Oxygen (O2) Requirement: Male gender was a significant predictor of the need for supplemental O2 >24 hours (OR: 3.22 (95% CI: 1.26-8.22) (p = 0.014). After adjusting for male gender VDD was not a significant predictor of the need for supplemental O2 >24 hours (OR: 2.11 (95% CI: 0.85-5.39) (p = 0.116).
ICU Admission: Male gender (OR: 2.90 (95% CI: 1.29-6.51) (p = 0.01) and diabetes mellitus (OR: 2.82 (95% CI: 1.21-6.53) (p = 0.016) were independent predictors of ICU admission. After adjustment for age, male gender and diabetes Mellitus, VDD was not a significant predictor of ICU admission (OR 1.18 (95% CI: 0.58-2.39) (p = 0.632).

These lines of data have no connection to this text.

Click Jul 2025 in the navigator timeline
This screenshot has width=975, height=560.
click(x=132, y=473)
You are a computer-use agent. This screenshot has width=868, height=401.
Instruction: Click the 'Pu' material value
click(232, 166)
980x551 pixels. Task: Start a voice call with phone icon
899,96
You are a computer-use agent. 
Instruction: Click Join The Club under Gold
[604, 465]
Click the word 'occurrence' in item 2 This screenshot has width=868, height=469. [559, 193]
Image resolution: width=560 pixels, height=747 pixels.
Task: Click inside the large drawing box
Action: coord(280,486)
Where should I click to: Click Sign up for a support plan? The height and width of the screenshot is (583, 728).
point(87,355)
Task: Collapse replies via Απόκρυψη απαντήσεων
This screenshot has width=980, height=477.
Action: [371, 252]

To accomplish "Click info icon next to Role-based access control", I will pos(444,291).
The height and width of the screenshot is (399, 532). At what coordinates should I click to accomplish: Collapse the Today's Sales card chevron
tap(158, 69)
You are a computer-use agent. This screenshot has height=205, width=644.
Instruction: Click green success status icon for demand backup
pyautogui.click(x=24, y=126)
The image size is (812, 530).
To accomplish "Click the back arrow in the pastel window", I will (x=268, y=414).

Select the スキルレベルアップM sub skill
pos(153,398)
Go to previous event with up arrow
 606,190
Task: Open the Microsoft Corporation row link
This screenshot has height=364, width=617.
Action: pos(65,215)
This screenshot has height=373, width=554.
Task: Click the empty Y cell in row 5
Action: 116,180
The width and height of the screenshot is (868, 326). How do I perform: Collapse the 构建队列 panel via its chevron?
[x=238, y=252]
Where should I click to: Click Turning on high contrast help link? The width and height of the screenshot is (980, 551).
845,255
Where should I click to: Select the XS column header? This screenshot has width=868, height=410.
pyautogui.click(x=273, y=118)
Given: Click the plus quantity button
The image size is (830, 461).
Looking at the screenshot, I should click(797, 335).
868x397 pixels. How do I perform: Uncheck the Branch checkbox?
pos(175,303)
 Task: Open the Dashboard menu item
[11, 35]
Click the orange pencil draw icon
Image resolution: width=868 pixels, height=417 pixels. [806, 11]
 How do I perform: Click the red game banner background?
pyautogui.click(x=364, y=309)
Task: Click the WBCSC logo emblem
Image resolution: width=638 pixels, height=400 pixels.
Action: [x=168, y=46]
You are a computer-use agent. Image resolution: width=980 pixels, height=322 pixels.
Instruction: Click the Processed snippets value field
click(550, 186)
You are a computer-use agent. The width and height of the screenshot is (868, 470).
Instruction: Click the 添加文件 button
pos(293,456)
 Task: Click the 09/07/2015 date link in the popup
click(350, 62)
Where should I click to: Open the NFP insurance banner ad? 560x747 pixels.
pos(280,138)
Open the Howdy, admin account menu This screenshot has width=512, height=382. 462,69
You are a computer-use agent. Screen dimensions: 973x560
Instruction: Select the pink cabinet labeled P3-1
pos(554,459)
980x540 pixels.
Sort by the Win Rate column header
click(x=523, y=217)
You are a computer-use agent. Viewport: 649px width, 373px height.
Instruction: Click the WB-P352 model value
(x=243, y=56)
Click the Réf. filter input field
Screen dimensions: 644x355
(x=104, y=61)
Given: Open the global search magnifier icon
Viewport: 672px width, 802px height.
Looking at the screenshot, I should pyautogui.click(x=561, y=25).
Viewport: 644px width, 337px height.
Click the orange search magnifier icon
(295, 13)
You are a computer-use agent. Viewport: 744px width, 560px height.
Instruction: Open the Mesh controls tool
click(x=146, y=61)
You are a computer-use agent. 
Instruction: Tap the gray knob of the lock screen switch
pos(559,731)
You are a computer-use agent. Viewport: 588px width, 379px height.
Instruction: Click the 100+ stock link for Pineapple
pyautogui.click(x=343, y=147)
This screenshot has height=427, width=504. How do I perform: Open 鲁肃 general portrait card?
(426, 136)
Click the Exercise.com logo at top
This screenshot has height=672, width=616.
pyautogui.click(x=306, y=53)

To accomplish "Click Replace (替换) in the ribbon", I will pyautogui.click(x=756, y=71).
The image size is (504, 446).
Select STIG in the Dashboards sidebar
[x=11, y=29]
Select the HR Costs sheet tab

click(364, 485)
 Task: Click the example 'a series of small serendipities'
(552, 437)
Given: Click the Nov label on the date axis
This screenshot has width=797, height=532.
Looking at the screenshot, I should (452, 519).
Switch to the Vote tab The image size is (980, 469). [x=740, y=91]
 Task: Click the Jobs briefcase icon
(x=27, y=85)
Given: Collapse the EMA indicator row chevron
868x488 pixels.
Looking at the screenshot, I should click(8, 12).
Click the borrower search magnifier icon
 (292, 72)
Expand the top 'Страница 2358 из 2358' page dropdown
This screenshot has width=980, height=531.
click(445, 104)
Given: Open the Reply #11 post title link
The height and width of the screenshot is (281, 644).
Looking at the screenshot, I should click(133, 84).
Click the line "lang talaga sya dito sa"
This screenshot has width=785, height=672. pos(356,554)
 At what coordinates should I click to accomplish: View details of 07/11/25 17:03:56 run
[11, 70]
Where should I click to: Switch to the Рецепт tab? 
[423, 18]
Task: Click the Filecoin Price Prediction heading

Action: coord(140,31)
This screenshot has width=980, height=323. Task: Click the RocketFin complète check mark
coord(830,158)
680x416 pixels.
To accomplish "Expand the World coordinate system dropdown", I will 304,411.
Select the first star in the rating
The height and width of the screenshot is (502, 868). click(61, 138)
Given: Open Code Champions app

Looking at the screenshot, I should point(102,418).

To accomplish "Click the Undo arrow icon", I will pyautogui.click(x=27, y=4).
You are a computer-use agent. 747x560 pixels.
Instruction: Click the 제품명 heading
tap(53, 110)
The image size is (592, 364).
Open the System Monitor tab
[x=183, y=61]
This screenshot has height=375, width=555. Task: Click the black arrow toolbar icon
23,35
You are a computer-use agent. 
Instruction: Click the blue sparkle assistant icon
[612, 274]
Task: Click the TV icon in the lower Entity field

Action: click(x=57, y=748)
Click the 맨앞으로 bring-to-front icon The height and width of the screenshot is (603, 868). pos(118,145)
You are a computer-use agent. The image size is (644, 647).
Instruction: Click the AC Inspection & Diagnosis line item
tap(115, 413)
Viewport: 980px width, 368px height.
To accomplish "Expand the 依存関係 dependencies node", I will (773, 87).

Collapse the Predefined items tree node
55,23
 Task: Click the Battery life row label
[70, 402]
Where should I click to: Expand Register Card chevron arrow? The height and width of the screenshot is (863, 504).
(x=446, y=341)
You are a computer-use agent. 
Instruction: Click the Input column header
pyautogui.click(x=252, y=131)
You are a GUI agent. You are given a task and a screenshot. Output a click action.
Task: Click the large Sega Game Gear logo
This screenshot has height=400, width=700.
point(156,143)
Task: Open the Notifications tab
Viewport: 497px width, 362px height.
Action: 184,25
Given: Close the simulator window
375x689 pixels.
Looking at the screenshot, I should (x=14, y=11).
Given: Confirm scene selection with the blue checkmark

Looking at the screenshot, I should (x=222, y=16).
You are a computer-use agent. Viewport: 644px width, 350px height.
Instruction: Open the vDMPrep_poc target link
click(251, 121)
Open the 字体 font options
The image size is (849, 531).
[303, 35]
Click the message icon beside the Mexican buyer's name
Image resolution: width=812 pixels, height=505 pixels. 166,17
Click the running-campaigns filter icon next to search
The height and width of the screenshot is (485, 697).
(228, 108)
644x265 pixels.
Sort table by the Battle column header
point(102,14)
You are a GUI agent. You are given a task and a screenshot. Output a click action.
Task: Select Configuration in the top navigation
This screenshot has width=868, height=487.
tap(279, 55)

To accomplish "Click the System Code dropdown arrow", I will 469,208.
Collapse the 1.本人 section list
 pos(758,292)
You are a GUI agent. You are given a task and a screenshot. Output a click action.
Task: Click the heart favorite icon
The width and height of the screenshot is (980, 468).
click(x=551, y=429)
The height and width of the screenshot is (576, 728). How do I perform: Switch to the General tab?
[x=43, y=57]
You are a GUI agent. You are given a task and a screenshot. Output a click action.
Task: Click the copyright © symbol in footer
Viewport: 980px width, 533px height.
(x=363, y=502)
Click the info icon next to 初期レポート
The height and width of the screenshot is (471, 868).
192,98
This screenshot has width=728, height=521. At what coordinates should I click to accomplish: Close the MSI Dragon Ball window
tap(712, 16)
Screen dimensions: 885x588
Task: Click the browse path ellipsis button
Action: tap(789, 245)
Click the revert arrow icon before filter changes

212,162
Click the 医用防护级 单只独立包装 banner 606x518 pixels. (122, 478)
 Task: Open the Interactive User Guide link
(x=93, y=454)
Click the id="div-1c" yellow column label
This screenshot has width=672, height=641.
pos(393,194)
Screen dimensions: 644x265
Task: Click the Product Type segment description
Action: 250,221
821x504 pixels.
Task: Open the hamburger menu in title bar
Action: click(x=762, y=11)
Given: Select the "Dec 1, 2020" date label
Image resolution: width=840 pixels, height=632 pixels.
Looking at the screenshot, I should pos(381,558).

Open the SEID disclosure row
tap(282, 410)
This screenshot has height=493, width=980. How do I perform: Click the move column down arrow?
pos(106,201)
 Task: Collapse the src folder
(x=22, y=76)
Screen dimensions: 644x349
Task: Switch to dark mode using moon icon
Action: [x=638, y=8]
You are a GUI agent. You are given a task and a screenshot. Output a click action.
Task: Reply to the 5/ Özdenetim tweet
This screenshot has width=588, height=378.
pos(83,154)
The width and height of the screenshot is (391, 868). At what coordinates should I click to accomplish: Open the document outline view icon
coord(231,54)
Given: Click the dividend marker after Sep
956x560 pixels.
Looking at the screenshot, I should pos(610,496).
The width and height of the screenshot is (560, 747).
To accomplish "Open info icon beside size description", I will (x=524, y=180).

Mortality : After adjustment for age, gender, BMI and diabetes mellitus, the hazard ratio for mortality was 4.6 in VDD patients compared to patients with serum 25(OH)D above the 30nmol.l-1 threshold (HR:4.63; 95% CI:1.53-13.97 ) (p = 0.006). Age ≥70 was a strong predictor of mortality (OR: 13.32 (95% CI: 4.24-41.81) (p<0.001). Diabetes mellitus, male gender and obesity were not independently associated with mortality.
Conclusion: A low vitamin D in Caucasian adults with SARS-CoV-2 pneumonia is closely associated with mortality, but not with any common clinical marker of systemic inflammation. This suggests that a low vitamin D state precedes the severe inflammation which characterizes severe Covid-19 disease.